Some of the products I’ve tried:

  • Flickr is in some ways the original photo collection service, but I did not consider them until they updated their offering to a basically unlimited 1TB of storage. They have a well-designed website and mobile app, and Flickr’s longevity – particularly with professionals and power users – has allowed it to accumulate a diverse set of tools and integrations with other pro photography software. That said, it seems like a service fated to remain with professional photography crowd.
  • Nobody uses Facebook for serious photography, but pictures have proven to be the perfect content for sharing. I don’t think they have a storage limit, but the content is understandably lossy and mixing photo storage with a social network runs into the risk of inadvertent oversharing.
  • Dropbox syncs and organizes files, and photos just happens to a popular media type that has the potential to consume GBs of (paid) storage. They’ve built a nice UI on top of photo collections with Carousel, although their meager storage allowances and immature apps limit the overall effectiveness.
  • Google+ features unlimited storage of internet-sized files (i.e., not quite full resolutioned pictures or RAW files), with pretty good photo manipulation functionality and sharing/display apps. They may be more privacy-oriented than Facebook, but the social network itself is a pale facsimile in relevance.
  • iCloud makes it simple to back up, transfer, and sync photos with Apple devices, but nigh impossible on anything else. Their storage limits only slightly better than Dropbox in theory but worse in practice; iOS device backups and cloud data saves eat up much of the 5GBs provided by the free tier of iCloud. That said, the photos are integrated at the operating systems level, which make it the most convenient option if the devices fit.
  • Amazon Prime subscribers have simple, unlimited photo storage. On the surface this should be the best service, but unfortunately, Amazon is coming at this from mostly the storage angle, and their apps aren’t as polished or as useful as some of the other services here. They are just getting started, though, and other developers may yet build great experiences with their cloud APIs.
  • Lyve is a service that sets up syncs photos across devices, with an optional proprietary hard drive as a central photo server. They have decent mobile and desktop apps, but not much in terms of sharing capabilities, and the storage while substantial will last only as long as the hard drive itself lasts. This option is the most expensive up-front, but allows for the most flexibility in the long run and a feeling of ownership that’s not dependent on someone else’s servers2.

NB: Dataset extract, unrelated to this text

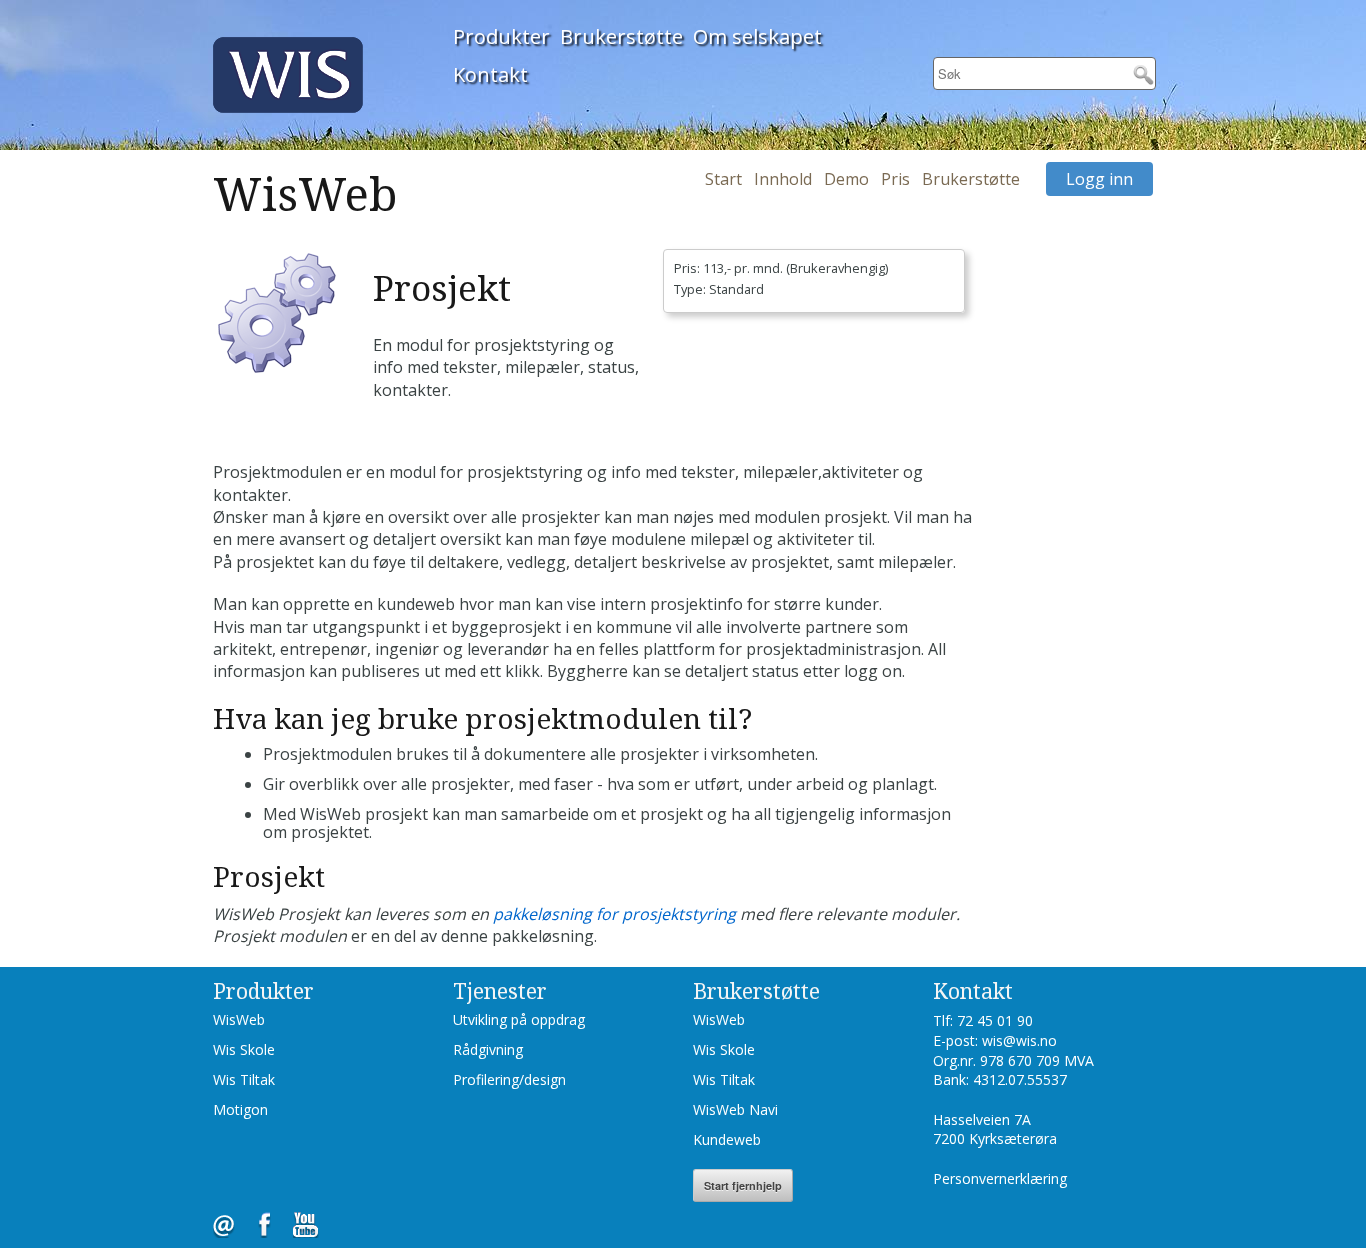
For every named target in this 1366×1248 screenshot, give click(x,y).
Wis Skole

With all these services, a final consideration is one of choice and connectivity: it’ll take time to consolidate photos to one place, and it’ll likely be harder to move it elsewhere in the future. For now, I’m sticking with Lyve – despite the cost, having close to full control over the storage and management of the photos is attractive, and I’m currently trying to mitigate against hardware failure by regularly backing up on both Flickr and my Synology personal NAS. As the landscape for photo management continues to shift, I’m hoping for a clear leader; if nothing else, it’d save me from this paradox of choice.

  1. As much as the pictures are taken on phones, I still have a Micro-4/3rds camera that I keep for special occasions, and pictures captured on dedicated cameras is still best managed on desktops.

  2. The argument for reliability here doesn’t work, but there’s something to be said about privacy and retaining data after services discontinue or change their terms of service.